Владимир Кара-Мурза-старший: Магнитского убили – страна до сих пор не может отмыться.
Андрей Свинцов: Согласен с вами. У нас каждый день убивают. В Красногорске убивают с автоматами глав районов и предпринимателей, и всех кого попало. Невозможно в одном законе описать, чтобы никого никогда не убивали – ни на улице, ни в кабинете, ни в машине, ни в тюрьме. Но закон состоит не из одной строчки. Закон достаточно объемный. И конечно, во втором чтении будет много доработок.
Вы говорите: 24 часа от момента гибели до момента сообщения. Мы тоже категорически выступили против. Мы считаем – должно быть не более двух часов.
Ева Меркачева: Сейчас есть факсы, у всех – сотовые телефоны, и можно мгновенно сообщить.
Андрей Свинцов: Мы согласны с этим. Больше камер видеонаблюдения, больше прав правозащитникам. Мы согласны со многим. Но это значит, что законы принимать не надо.
Сергей Митрохин: Плохие законы принимать не надо.
Андрей Свинцов: Согласен с вами, надо принимать хорошие законы.
Сергей Митрохин: А этот закон – плохой.
Владимир Кара-Мурза-старший: Я напомню, принимали закон об экстремизме, мы его обсуждали лет пять назад. Нам говорили, что не будут трогать ваших товарищей, а только экстремистов. Но первого, кого судили по нему, был активист партии "Яблоко" Андрей Андреевич Пионтковский, который написал книжку "За Родину! За Абрамовича! Огонь!"
Андрей Свинцов: ЛДПР считает, что "Яблоко" – это "пятая колонна". Поэтому правильно, что их судят.
Сергей Митрохин: А мы считаем, что ЛДПР – это "шестая колонна", от слова "шестерки".
Что касается закона об экстремизме. Вот такой абсурд: сейчас уже несколько дел по экстремизму, но они не доходят до тюрьмы. Прошла сходка европейских фашистов в Питере в марте, собрали их со всей Европы. Блогеры стали возмущаться, они приводят доказательства, что собрали фашистов. Тогда очень сильно орали, что на Украине – одни фашисты. И блогеры стали доказывать, что это фашисты. Они выложили символику этих партий. Они посмотрели по интернету те партии, которые там собрались. Ясно, что это происходило с санкции власти, естественно, и не только питерской, но и федеральной. И там были свастики натуральные. Эти люди говорят: "Вы тут нам кричите, что на Украине фашизм процветает, а сами здесь собрали натуральных фашистов". А дальше региональные управления МВД возбуждают дела по экстремизму.
Андрей Свинцов: И правильно делают. Потому что законы надо соблюдать.

:: Что нужно сделать ::
(A) Проверьте по расшифровке дискуссии, верны ли утверждения: (i) Андрей Свинцов считает, что от момента гибели до сообщения должно пройти не более двух часов; (ii) первым по закону об экстремизме судили активиста ЛДПР; (iii) сходка европейских фашистов прошла в Питере в марте. Для каждого ответьте «да» или «нет» и приведите решающие слова из расшифровки дискуссии дословно.
(B) Как, по словам Владимира Кара-Мурзы-старшего в расшифровке дискуссии, называлась книжка Андрея Пионтковского?
(C) Продолжите расшифровку дискуссии о законе, начиная сразу после последней реплики.
Перечень ниже никак не связан с расшифровкой дискуссии.

:: Собранные материалы ::

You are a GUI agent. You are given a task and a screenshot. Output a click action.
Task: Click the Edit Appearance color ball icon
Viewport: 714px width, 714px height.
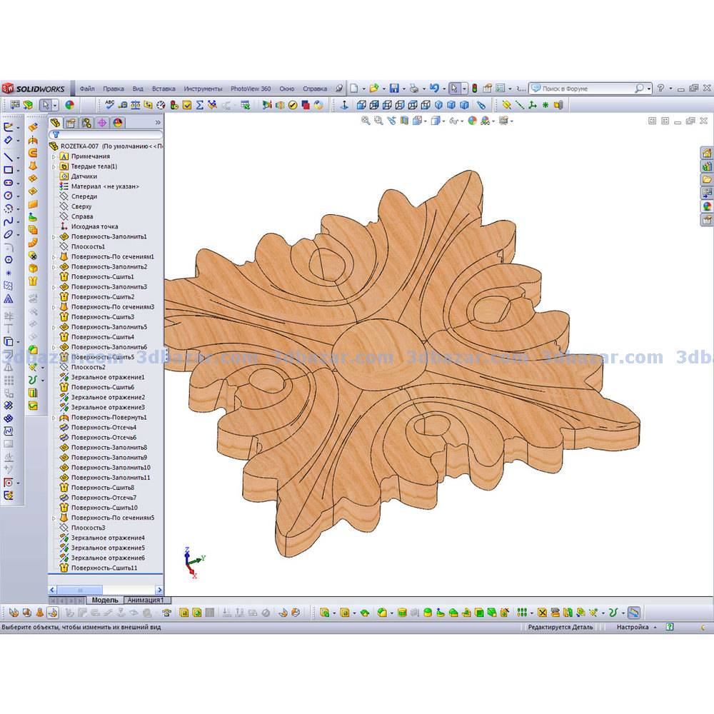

:: Ответы к заданиям ::
(A)
(i) Да: «Мы считаем – должно быть не более двух часов.»
(ii) Нет: «был активист партии "Яблоко" Андрей Андреевич Пионтковский»
(iii) Да: «Прошла сходка европейских фашистов в Питере в марте»

(B) «За Родину! За Абрамовича! Огонь!»

(C)
Сергей Митрохин: Значит, те, кто собрал фашистов, – не экстремисты? Партия "Родина" этим занимается. А те, кто их изобличает: "Вы собрали фашистов"... Тогда почему показывают "Семнадцать мгновений весны" по Первому каналу? Там Штирлиц ходит со свастикой. Это тоже экстремизм.
Андрей Свинцов: Подождите! Вы призываете к соблюдению закона и прав. Но закон пишет, что если вы обнаружили нарушение закона, а свастика, публикации, пропаганда фашизма – это нарушение закона, вы не должны это в блогах писать, вы должны это писать в своем заявлении в прокуратуру.
Сергей Митрохин: А почему мы не должны? Что, у нас нет свободы слова?
Андрей Свинцов: Какая свобода слова?! Это уже пропаганда!
Сергей Митрохин: Не надо такие мутные законы принимать!
Андрей Свинцов: А это не мутный закон...
Сергей Митрохин: Когда непонятно, что является экстремизмом. Вы приняли абсурдный закон. ЛДПР в свое время голосовала за изуверский закон.
Андрей Свинцов: Любой закон, который вам не нравится, вы будете называть изуверским.
Сергей Митрохин: По вашему абсурдному закону людей сажают в тюрьму за то, что они борются с экстремизмом и фашизмом.
Андрей Свинцов: Бороться с экстремизмом надо в рамках закона.
Сергей Митрохин: Закон надо писать грамотно и качественно! А вы стряпаете законодательную халтуру.
Андрей Свинцов: Если вам не нравится соответствующий закон, принятый законным органом власти – Государственной Думой, выходите в публичное поле, доказывайте, выбирайтесь в Госдуму – и принимайте другие законы. Но если эти законы приняты, вы обязаны их соблюдать, как гражданин России. Если вы не согласны и не хотите идти в Государственную Думу – уезжайте в другую страну.
Владимир Кара-Мурза-старший: Андрей, но пока уехали только ваши депутаты – Егиазарян и Митрофанов.
Андрей Свинцов: Мы никому не запрещаем уезжать – пожалуйста!
Валерий Борщев: Я, Людмила Михайловна Алексеева, которой скоро 90, Сергей Адамович Ковалев, которому тоже под 90, и Лев Александрович Пономарев – мы стояли пикетом. Шли депутаты, некоторые к нам подходили и соглашались с нашей позицией, что этот закон нельзя принимать, что в таком виде его даже нельзя обсуждать.
Андрей Свинцов: Конечно! Мы же тоже не голосовали за этот закон.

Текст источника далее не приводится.